Upon his homecoming, he says he was disheartened to see the area still dealing with the same issues it had been before he left for college. So, he says, he decided to run for office to make change. He’s had some endorsements come out for his campaign, including by the University of Oregon College Democrats, by state Sen. Arnie Roblan of Coos Bay and by Nora Kent, who challenged Commissioner Jay Bozieich in the 2018 primary election and now sits on the Lane Education Service District Board. In the May election, he’s running against Joel Iboa, Laurie Trieger and Sandra Bishop.
Moore went to South Eugene High School with Kelsey Juliana, who led the Our Children’s Trust climate change lawsuit against the U.S. and he says he talked with her to learn more about climate action. He says she has shown him how everything is linked with climate change and how the climate crisis effects aren’t temperature-related — like mass migration.
With the county’s climate action plan, Moore says if it treats climate as an individual problem, it won’t be successful because it needs to get industry to change, too, and that can happen with economic incentives.
“A lot of people might change because it’s the green thing to do but a lot of people will do what’s convenient,” he says. “We need to find ways to make what’s most convenient the green choice. That’s how we get the most people and industries to change.”
One of the issues that Moore was disappointed to see was still unsolved in the area upon his return was homelessness. He says permanent supportive housing like the MLK Commons is the best solution for the unhoused, and it’s the most cost-effective for the county.
But solving housing shortages and homelessness requires a two-pronged approach. He says that the county needs to reduce the demand for low-income housing by fostering an economy with more living wage jobs. But there also needs to be more housing units built to bring down costs.
Growing up in Eugene, Moore says a lot of people he went to high school with have since moved on to larger cities like Portland, San Francisco and Seattle because there aren’t any career opportunities here. Although Lane County has the UO, it suffers from brain drain because people can’t find living wage jobs.
“That’s because we have a tendency to give tax breaks to corporations that are only here for a couple of years until they find a bigger tax break,” he says. “We need to start supporting the local business community that will actually invest in our community and stay here long term.”
That’s how Lane County can tackle its brain drain problem, and it can accomplish that by investing in a 21st-century economy and rewarding the businesses that stay invested in the community, he says.
Rather than using tax breaks to attract out-of-area companies, Moore says mechanisms like tax deferments can help small businesses that are experiencing cash flow problems.
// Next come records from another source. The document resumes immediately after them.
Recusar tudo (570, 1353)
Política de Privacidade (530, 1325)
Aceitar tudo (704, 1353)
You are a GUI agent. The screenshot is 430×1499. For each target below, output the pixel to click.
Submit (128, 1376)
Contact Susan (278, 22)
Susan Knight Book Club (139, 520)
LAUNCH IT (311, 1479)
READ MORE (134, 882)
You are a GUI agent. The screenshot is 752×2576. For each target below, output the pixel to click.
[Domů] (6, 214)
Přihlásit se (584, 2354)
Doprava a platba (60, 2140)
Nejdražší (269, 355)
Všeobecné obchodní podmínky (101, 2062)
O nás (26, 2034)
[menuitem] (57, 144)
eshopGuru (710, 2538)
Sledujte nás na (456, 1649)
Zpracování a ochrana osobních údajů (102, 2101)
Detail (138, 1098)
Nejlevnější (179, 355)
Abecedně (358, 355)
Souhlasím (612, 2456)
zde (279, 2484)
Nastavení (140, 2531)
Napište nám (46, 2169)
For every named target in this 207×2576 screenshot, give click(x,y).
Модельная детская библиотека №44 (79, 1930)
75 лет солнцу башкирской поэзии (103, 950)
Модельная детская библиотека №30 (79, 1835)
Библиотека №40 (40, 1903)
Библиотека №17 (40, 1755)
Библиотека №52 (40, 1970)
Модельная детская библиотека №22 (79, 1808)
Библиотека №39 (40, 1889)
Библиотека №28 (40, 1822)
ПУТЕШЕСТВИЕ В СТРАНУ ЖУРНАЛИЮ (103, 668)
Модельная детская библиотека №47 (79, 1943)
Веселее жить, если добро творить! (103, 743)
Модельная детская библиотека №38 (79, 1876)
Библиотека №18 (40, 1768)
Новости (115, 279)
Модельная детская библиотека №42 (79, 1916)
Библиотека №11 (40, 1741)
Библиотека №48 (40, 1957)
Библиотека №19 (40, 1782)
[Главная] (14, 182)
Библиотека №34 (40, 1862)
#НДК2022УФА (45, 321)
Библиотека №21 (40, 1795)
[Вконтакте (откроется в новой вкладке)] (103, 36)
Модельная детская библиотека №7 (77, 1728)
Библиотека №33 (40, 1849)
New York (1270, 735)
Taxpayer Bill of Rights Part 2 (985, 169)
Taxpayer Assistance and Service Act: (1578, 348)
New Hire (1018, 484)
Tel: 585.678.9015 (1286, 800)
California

When those businesses gain traction, then they can pay back the community.
The COVID-19 pandemic has opened up a lot of gaps in the county’s services, Moore says. One of those gaps is how much the county spends on public health; it only spends 3 percent on preventable services, he says. And, based on his conversation with Dr. Patrick Luedtke, the county’s health officer, Moore says that money should be flexible in how it’s spent.
“The need for someone with an economic understanding of the economy has grown because we’ll be dealing with the economic fallout for years,” he says. “It’s time for someone to come in with a different perspective who’s well versed in the policy issues, is ready to innovate and do things a little differently and fix and update these antiquated systems.”